Veröffentlicht am 17. September 2007 um 18:28 | Permalink
Kralle schrieb:
Zur Angst als Triebfeder kommt die Moral von “gut und böse” als mentale Rechtfertigung hinzu. Werte und Maßstäbe, die mit Nachdruck über die Meinungsmache durch Politiker und Medien vermittelt werden, verselbstständigen sich in der Mentalität des Volkes, bis kaum jemand mehr auf die Idee kommt, diese anzuzweifeln. Deshalb ist mir, bei allem Respekt vor diesem “Einsatz”, ein aufgeweckter, unabhängiger und kritisch-rebellischer Geist wesentlich sympathischer als dieser hochmanipulierte Gutmenschen-Pathos.

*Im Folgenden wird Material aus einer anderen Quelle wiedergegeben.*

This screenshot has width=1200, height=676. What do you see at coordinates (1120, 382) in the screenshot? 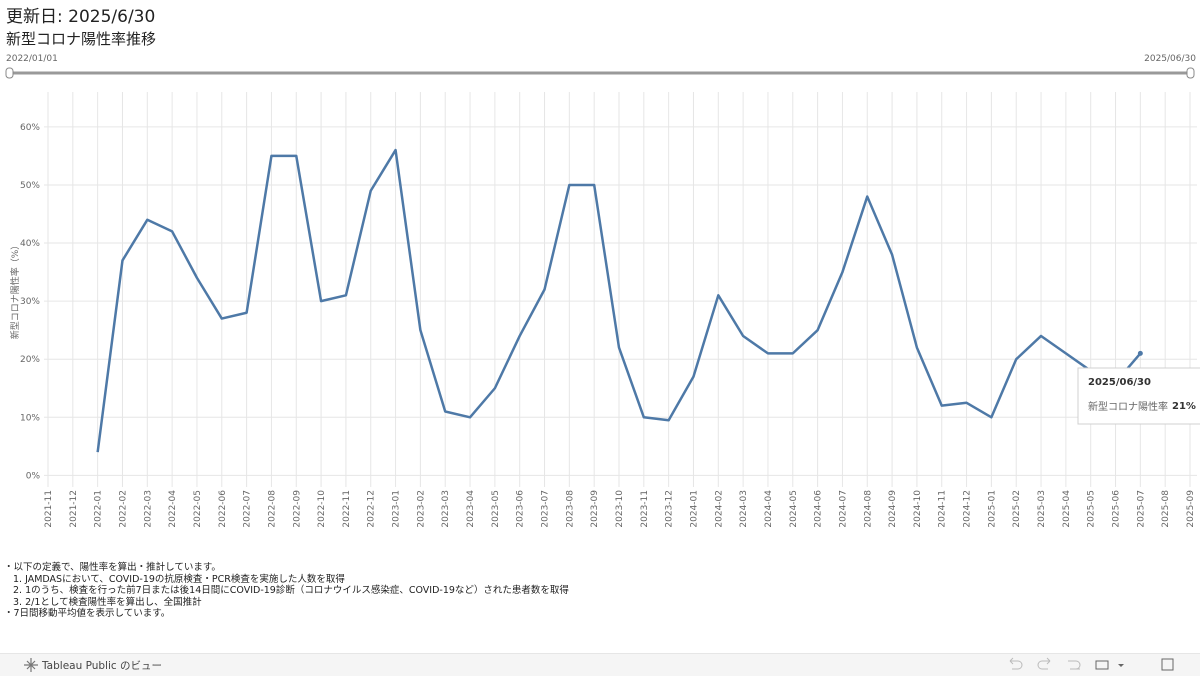
I see `tooltip-title: 2025/06/30` at bounding box center [1120, 382].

Veröffentlicht am 17. September 2007 um 20:33 | Permalink
Soliton 91 schrieb:
Puh… und Hallo…
Was soll ich da noch zu sagen? Vielleicht, daß gerade zurück bin aus der Wildnis, 4 Tage Natur pur… da ist alles soooo weit weg. Wenn man damit beschäftigt ist, sich am Leben zu erhalten und für Essen zu sorgen, sich Ausrüstung zu bauen, Steine in den Fluss zu werfen und einfach nur den Bienen zuzuhören, weil es nichts anderes gibt was ein Geräusch machen könnte, und dann kommt man zurück und liest Nachrichten… dann kommt einem das ziemlich merkwürdig vor. Um nicht zu sagen unverständlich…
This world needs Kurkuma!
Sol91
P.S. Man hat die Sonne für mich gescheint!

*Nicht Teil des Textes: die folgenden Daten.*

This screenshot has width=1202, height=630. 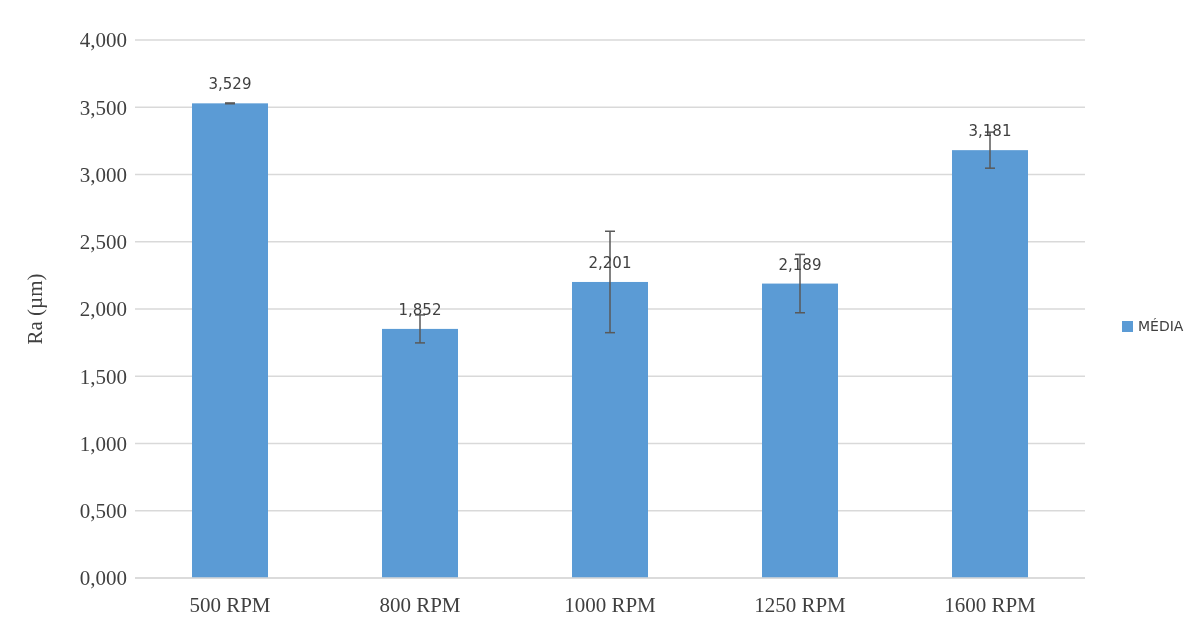 What do you see at coordinates (35, 309) in the screenshot?
I see `y-axis-title: Ra (µm)` at bounding box center [35, 309].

Veröffentlicht am 18. September 2007 um 20:11 | Permalink
Kralle schrieb:
Hoi!
Du sprichst mir aus der Seele, Sol91 - auch ich lebe in relativ engem Kontakt zur Natur, bin täglich etliche Stunden mit einem Hund oder alleine unterwegs - Stunden, in denen mir niemand begegnet, außer Vögel und verschiedene Waldtiere. Nebenbei sammle ich allerlei Essbares, lausche dem Wind und atme Freiheit. Aus diesem Lebensgefühl heraus bekommen die Dinge, und hier allen voran jene alltäglichen, politischen Querelen eine andere Bedeutung.
Ein Irrenhaus *lach*.
Die Sonne des Geistes scheint immer, es sind nur die Rauchwolken aus trüben Gedanken und Gefühlen, die ihre Strahlen abschirmen. Deshalb macht es Sinn, sich ein klares Lächeln (oder eben auch ein boshaftes Grinsen) in diesen Bereichen zu bewahren und sein Inneres damit gegen die Flut an frustrierender und begrenzender Desinformation zu immunisieren.